Activity: Where does the string "screenshot" appear in the records? Copy every line that contains it.

Input for this task:
▶

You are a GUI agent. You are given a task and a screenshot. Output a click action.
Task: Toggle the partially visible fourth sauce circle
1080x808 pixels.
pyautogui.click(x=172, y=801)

◀
▶

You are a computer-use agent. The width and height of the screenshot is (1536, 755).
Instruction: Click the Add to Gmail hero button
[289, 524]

◀
▶

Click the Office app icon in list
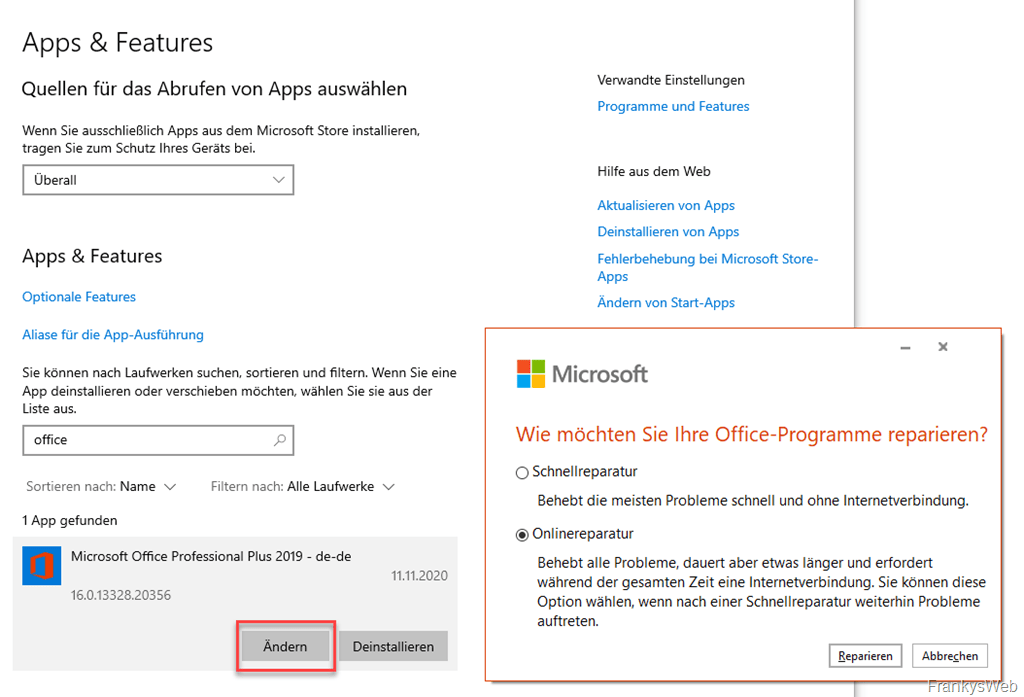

◀

Reply to the task:
You are a GUI agent. You are given a task and a screenshot. Output a click action.
You are a computer-use agent. The width and height of the screenshot is (1536, 755).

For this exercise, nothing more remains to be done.